The cultural diversity and social inequality present in Los Angeles was a strong factor in his choice of USC, he says. “L.A. is a great living laboratory for understanding relationships between civic groups.”

“I see the College in an exciting time of building on its strengths and expanding liberal arts. I hear people all over the country saying that, too. I want to be part of the excitement,” says Lichterman, who was recruited to USC College along with his wife, Associate Professor of Sociology Nina Eliasoph, as part of the College’s senior hiring initiative.

Relationships among those active in the community are at the heart of Lichterman’s inquiry into why civic groups often have trouble working together to achieve a greater public good. While many sociologists have assumed that more civic participation leads to more bridges between diverse groups, Lichterman goes to civic groups and watches and listens carefully. In doing so, he finds that assumption often is wrong.

So instead, he says, his work focuses on discovering what people think “community” is, and how they try to build it. He looks at how and when “bridge-building” occurs between civic groups and between the groups and the community, as well as what hinders that connection.

In Search of Community

Lichterman’s sociological quest to understand “the greater civic good” has been based largely on his interest in “thinking about big social questions and then exploring how they play out in everyday life.”

His ethnographic “public sociologist” research approach of observing civic groups in group meetings and at public events allows Lichterman to, as he says, “offer active citizens a mirror, a set of reflections they can use to talk about their own goals and frustrations.”

And these frustrations, says Lichterman, arise because different groups share different customary beliefs about the role of a civic group in society.

In a study of faith-based civic organizations for his forthcoming book, Elusive Togetherness (Princeton University Press, 2005), Lichterman found that even members who shared the same religious beliefs could have different ideas about what it meant to be a civic organization, and what the organization’s role in the community should be.

“I found that the same religious beliefs turned different people in very different directions,” he says. “Some of the liberal, mainline Protestants I studied assumed a good church group is a gathering of charitable volunteers or ‘helpers.’ Other mainline Protestants thought a good church group should act like a ‘partner,’ creating new ‘public’ goods. The difference here was not a matter of differing religious beliefs, or even differing political beliefs, but different customary ideas about what a good group is and what the role of a religious group in public life should be—it’s different customs, different ways of doing things together.”
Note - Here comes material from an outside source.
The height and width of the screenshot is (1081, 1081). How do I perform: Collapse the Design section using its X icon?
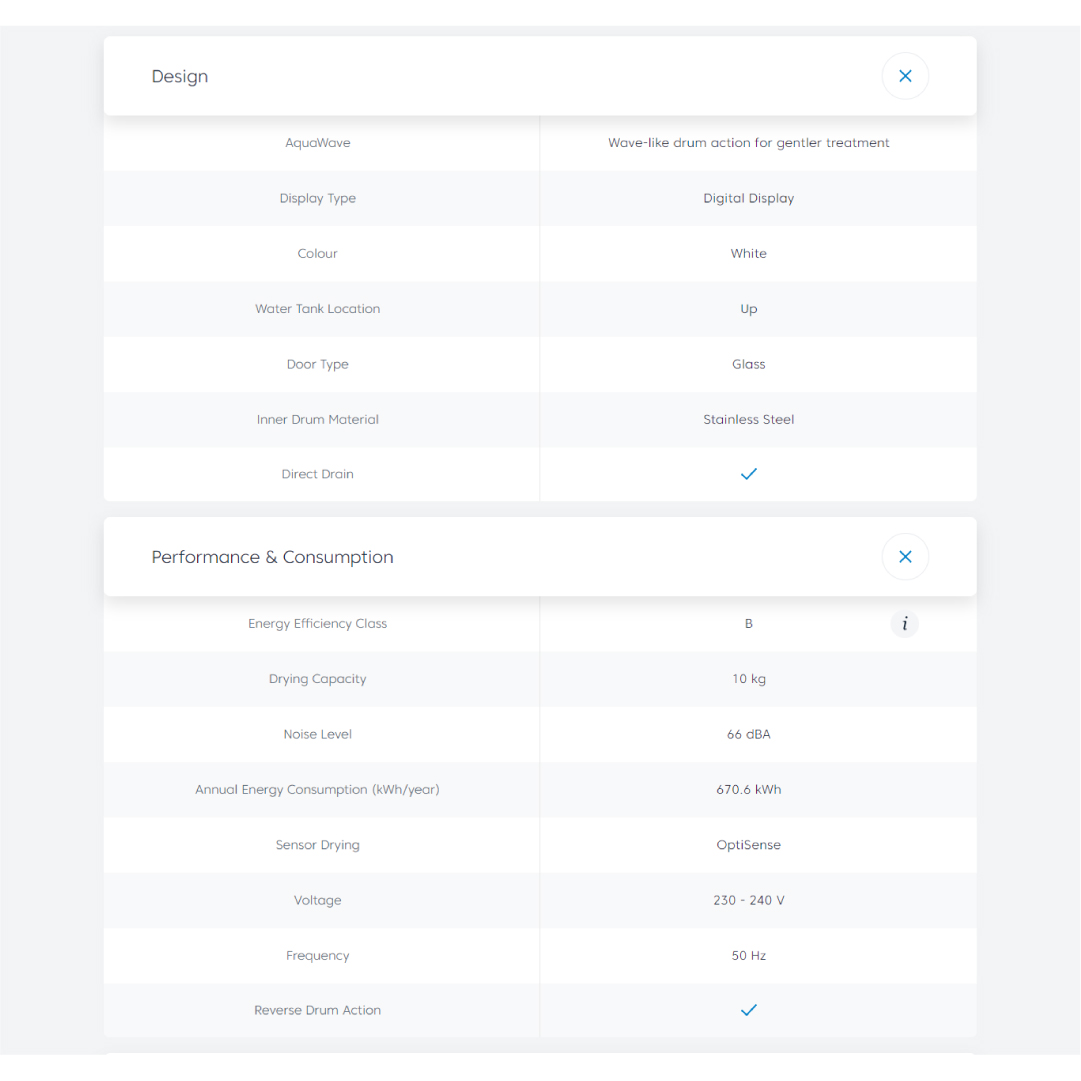pyautogui.click(x=905, y=76)
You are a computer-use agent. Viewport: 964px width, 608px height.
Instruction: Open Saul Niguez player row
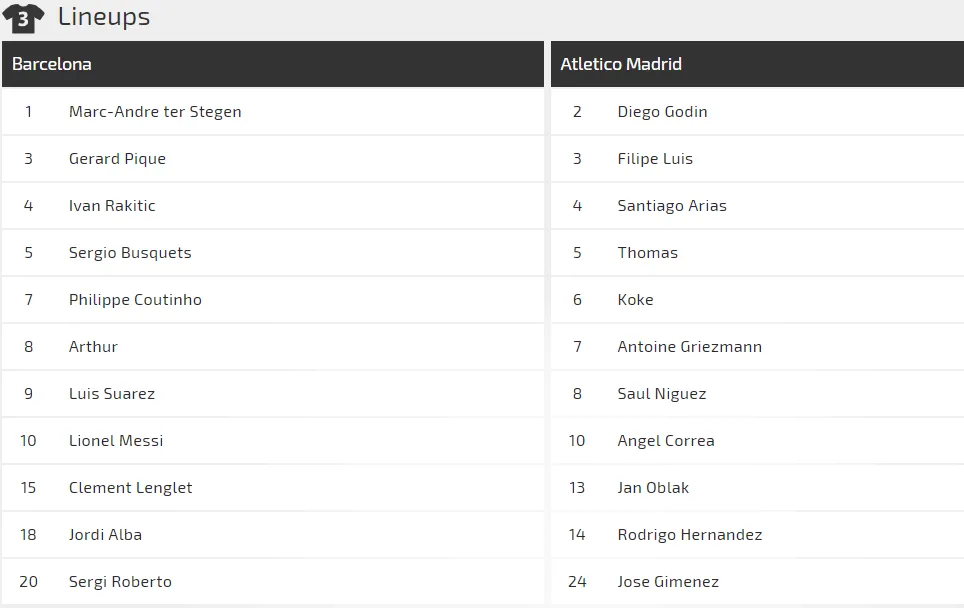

To understand these customs as well as how people learn to be better citizens and exercise social responsibility, Lichterman has found that it’s best to start small.

“A lot of the most powerful parts of culture are subtle, taken-for-granted understandings that many people share but few discuss,” he says, referring to his observations of civic group interactions. “This subtle level of culture is powerful precisely because people don’t often call it into question. But it is just these little everyday misunderstandings that create miscommunication and trip up the most sincere efforts to talk together and build community across racial and class barriers.”

And ultimately, Lichterman hopes, studies that lead to a better understanding of these subtleties in the culture of civic life will result in a strengthened social fabric—one in which individuals dare to make mistakes and in the end, create a more just society that includes and bridges cultural differences.

Life in Los Angeles

Lichterman is finding that his academic and personal pursuits are prospering from his recent relocation to USC.

“Both L.A. and USC are great places to study how community and democracy can thrive in an incredibly diverse, painfully unequal city,” says Lichterman. “I like seeing six different languages on the signs along the seven-mile bus ride from USC to my stop. In my own life, I hope to become a participant in L.A.’s diversity and not just a spectator.”